Bursa’da küçük kıyamet
ABONE OL

Nice sultanları, şehzadeleri, âlimleri bağrında saklayan kadim şehir Bursa, 1855 yılının Mart ve Nisan aylarında büyük bir felaket yaşadı. Mart ayının ilk çarşambası şehir fırtınanın etkisi altındaydı. O gün bardaktan boşanırcasına sağanak yağmurun yağdığını, yıldırımların düştüğünü, rüzgârın her yeri kasıp kavurduğunu mahalli meclisin hazırladığı mazbatadan anlıyoruz. Fırtına sürerken Bursa ahalisi yer altından top sesine benzer bir gürültü ile birlikte çok şiddetli bir sarsıntı ile karşı karşıya kaldı. Uzun süren deprem, şehirde neredeyse her yapıya zarar vermiş, çok sayıda insan hayatını kaybetmişti. Dağlık bölgelerden kopan kaya parçaları bir ipek imalathanesini yok etmiş, çıkan yangınlarda onlarca ev küle dönmüştü. Neyse ki hisariçinde çok büyük bir yıkım yaşanmamıştı. Burada enkaz altından birçok insan yaralı bir biçimde kurtarıldı. Tekrar bir depreme yakalanmak istemeyen halk panik içinde kırlara, bahçelere ve çadırlara sığınmak zorunda kaldı. Bu felaketten ne yazık ki tarihi eserler de nasibini aldı. Sultan Osman ve Orhan’ın Tophane’de bulunan türbesi çok ağır tahribata uğrarken Orhan Gazi Camii’nin minaresi şerefesine kadar yıkılmış, alt tarafı tahrip olmuş, etrafındaki yapılar da yıkılmıştı. 1855 depreminden zarar gören eserlerden biri de Ulu Camii idi. Caminin iki minaresi şerefesinden yıkılmış, yedi kubbesi de hasara uğramıştı. Bunun dışında birçok cami, kilise, medrese, hamam, imarethane vs. yıkıldı ya da kullanılamaz hale geldi. Keçecizade Fuat Paşa, bu deprem ve akabinde meydana gelen ağır yıkımlardan sonra “Osmanlı tarihinin dibacesi (başlangıcı) zayi oldu” diyerek üzüntüsünü dile getirmişti.
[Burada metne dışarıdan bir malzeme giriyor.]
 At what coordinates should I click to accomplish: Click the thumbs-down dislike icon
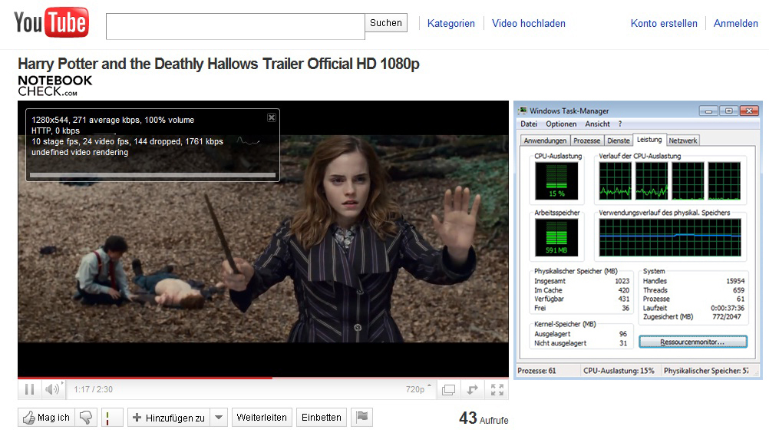(x=86, y=418)
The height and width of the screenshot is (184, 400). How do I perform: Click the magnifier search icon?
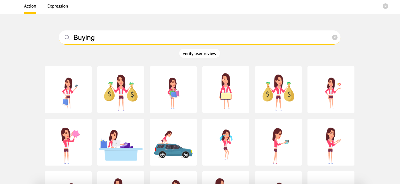point(67,37)
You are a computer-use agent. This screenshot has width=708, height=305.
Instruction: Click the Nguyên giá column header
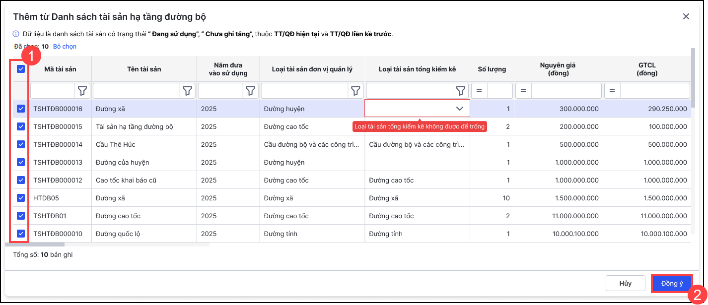tap(559, 69)
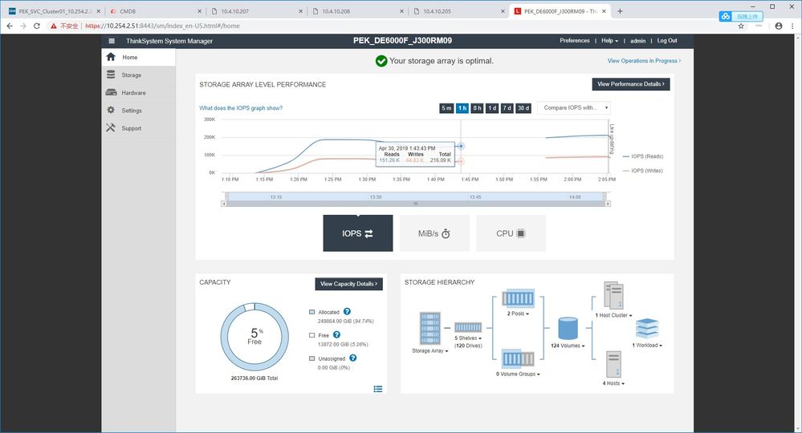Click the capacity list view icon
Image resolution: width=802 pixels, height=433 pixels.
378,389
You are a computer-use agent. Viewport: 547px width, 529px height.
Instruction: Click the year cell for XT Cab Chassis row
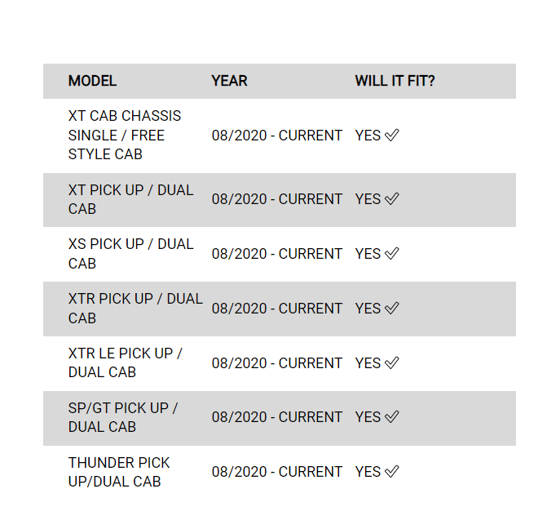tap(277, 136)
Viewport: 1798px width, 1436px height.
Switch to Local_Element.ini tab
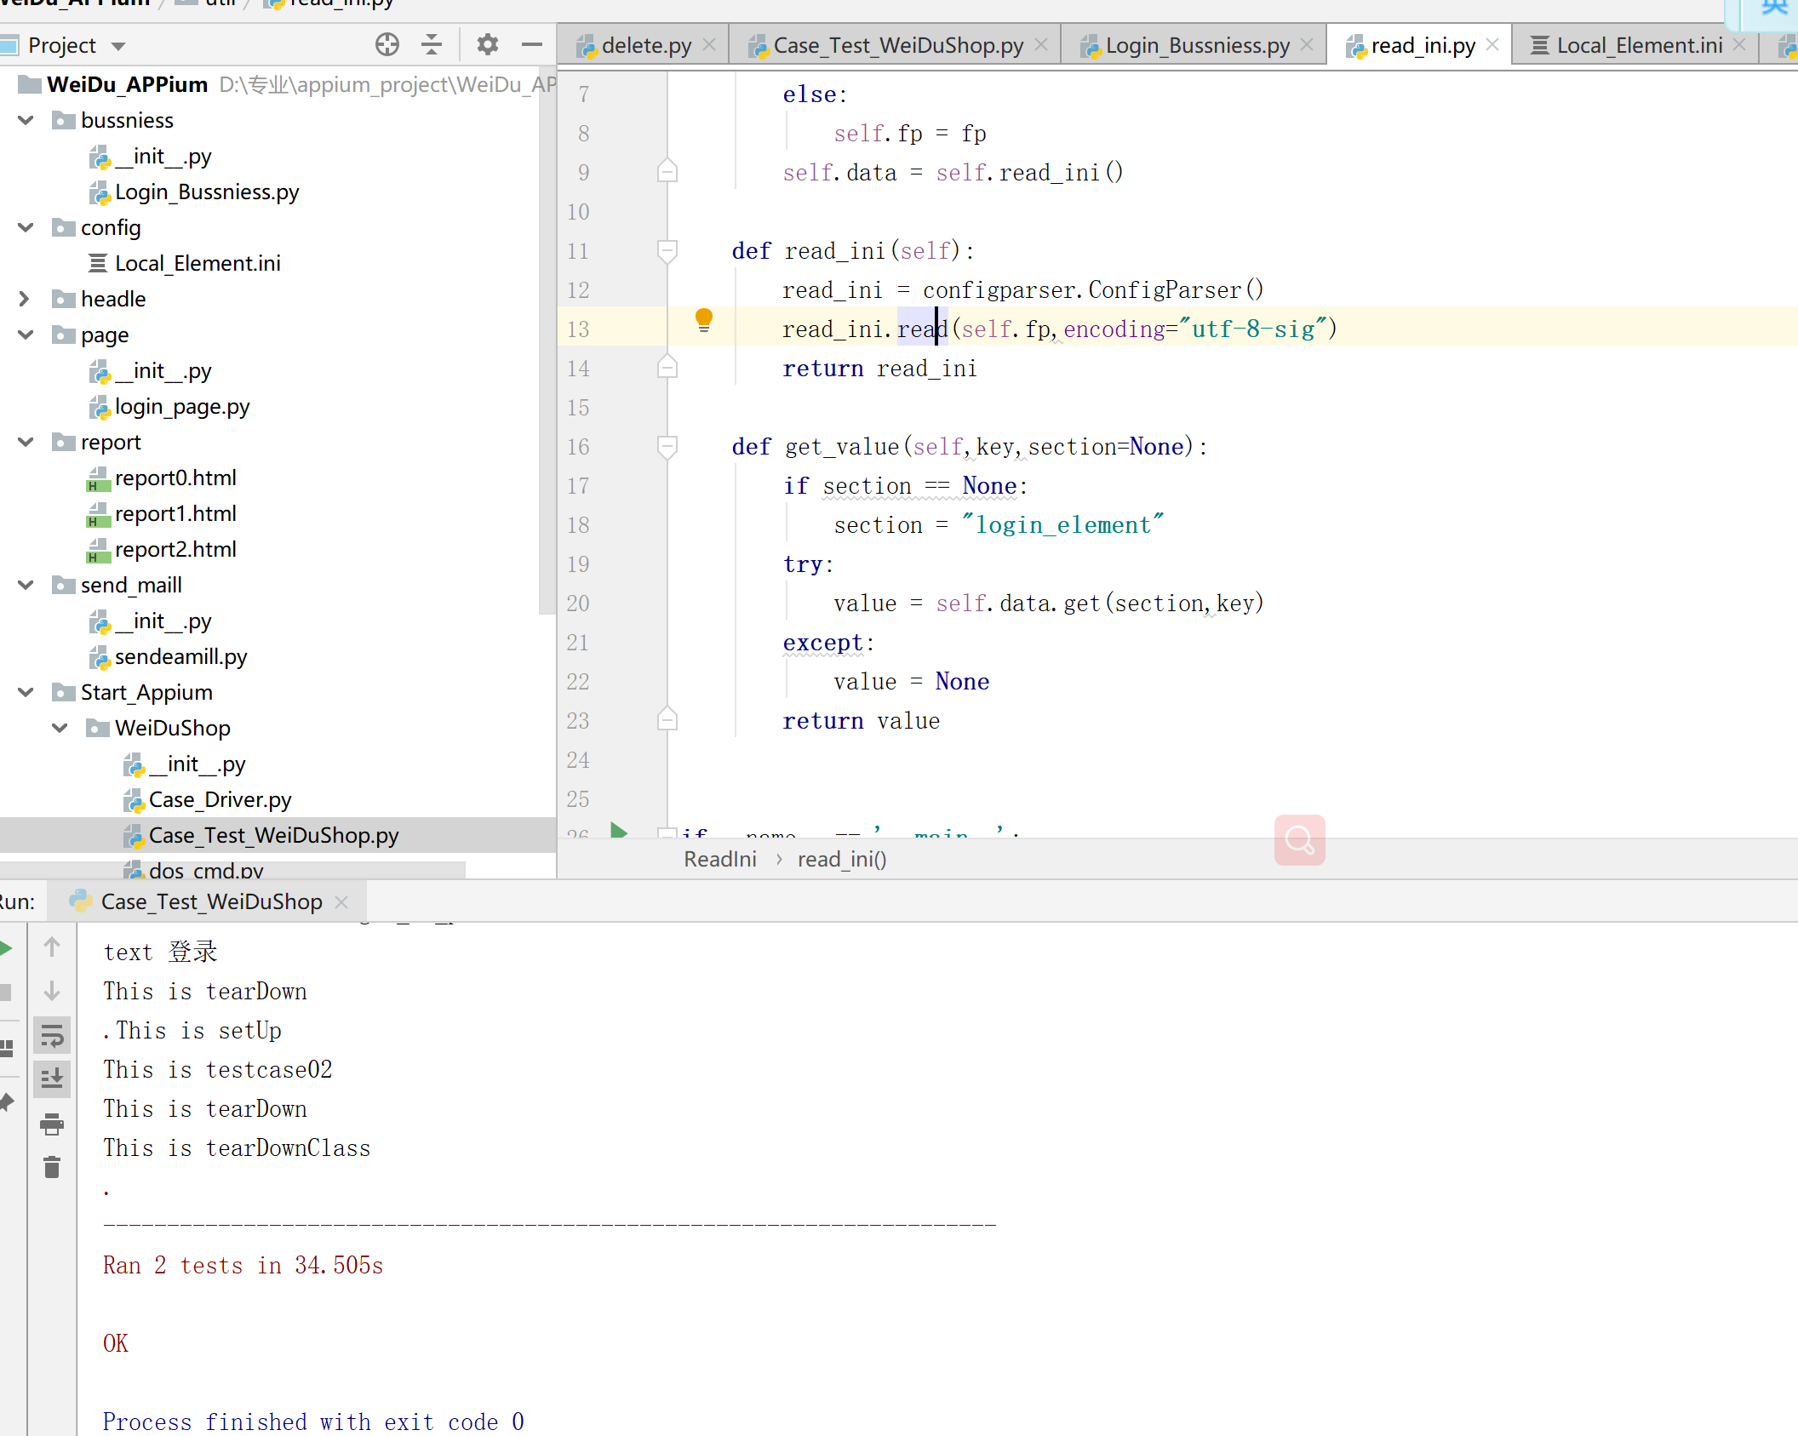tap(1638, 45)
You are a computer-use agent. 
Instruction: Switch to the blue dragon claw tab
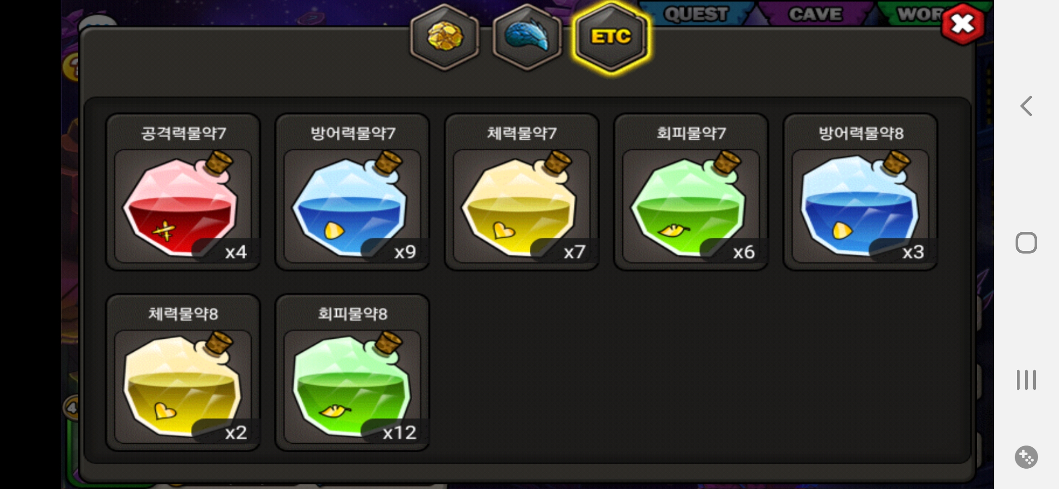point(527,37)
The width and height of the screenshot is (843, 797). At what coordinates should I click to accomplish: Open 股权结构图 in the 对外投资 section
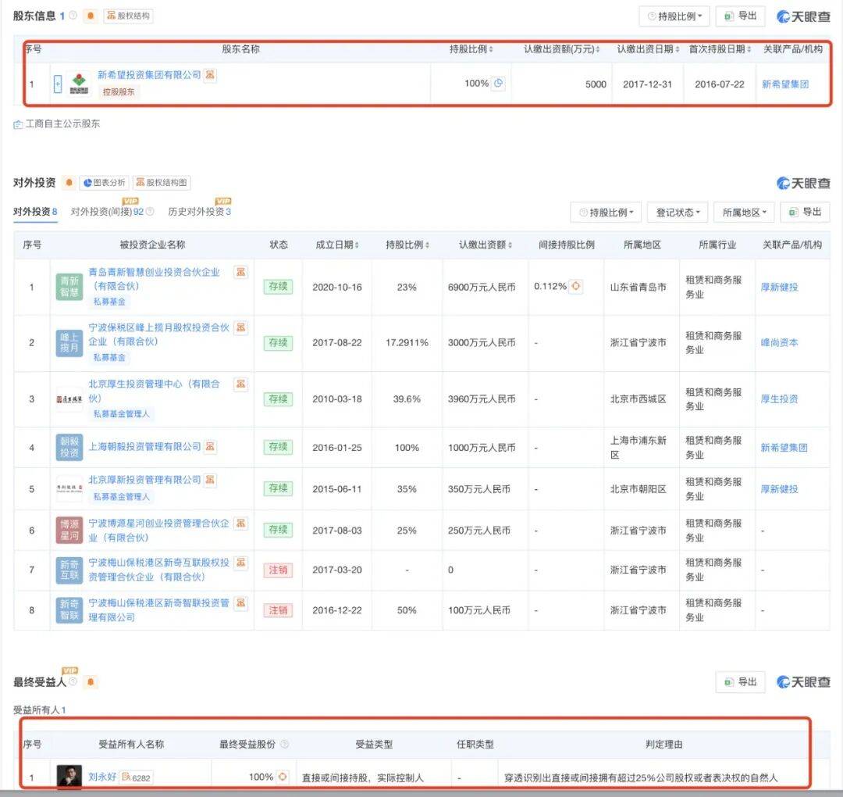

İngilizler depremi daha önce öğrenmişti

Bir süre sonra artçı depremler azaldı ve halk ilk günlerde yaşadığı korku ve şaşkınlığı üzerinden attı. Tekrar evine ve işine dönen Bursa ahalisi, bu büyük depremin yaralarını tam da yavaş yavaş sarmaya başlamışken ikinci bir felaketi yaşayacağından elbette habersizdi. 12 Nisan1855 Perşembe akşamı bu kadim şehir, sanki bir ay önce hiç sallanmamış gibi büyük bir sarsıntıyla bir kez daha karşı karşıya kaldı. İkinci kez meydana gelen deprem daha evvel ağır hasar görmüş yapıların neredeyse hepsinin yıkılmasına neden oldu. Ayrıca Kayahan Çarşısı’nın birkaç yerinde çıkan yangın rüzgarın da etkisiyle söndürülememiş, toplam binden fazla ev ve dükkan yanmıştı. Artçı depremlerin arkasının kesilmemesi nedeniyle hasar gören yerlerin tespitine cesaret edilememiş, dolayısıyla zelzele haberi Bâb-ı Âli’ye geç ulaşmıştı. Cevdet Paşa, deprem haberini İstanbul’dan önce alan o yıllardaki müttefikimiz İngilizlerin, Bursa’ya iki gemi dolusu ekmek götürdüğünü, yaşanan bu durumdan da kendilerinin çok utandığını söylüyor. Depremden birkaç gün sonra Bursa’nın tamamen yok olacağına dair çıkan asılsız şayialar da kendi derdiyle baş başa kalan ahaliye tarif edilemez bir korku yaşatmıştı. Bursa halkı söylentilerin asılsızlığı ve İstanbul’dan geç de olsa gelen yardımlar ile ancak bir ay sonra gündelik yaşamına dönebilmiş, lakin şehrin yaralarını sarmak epey bir vakit almıştı.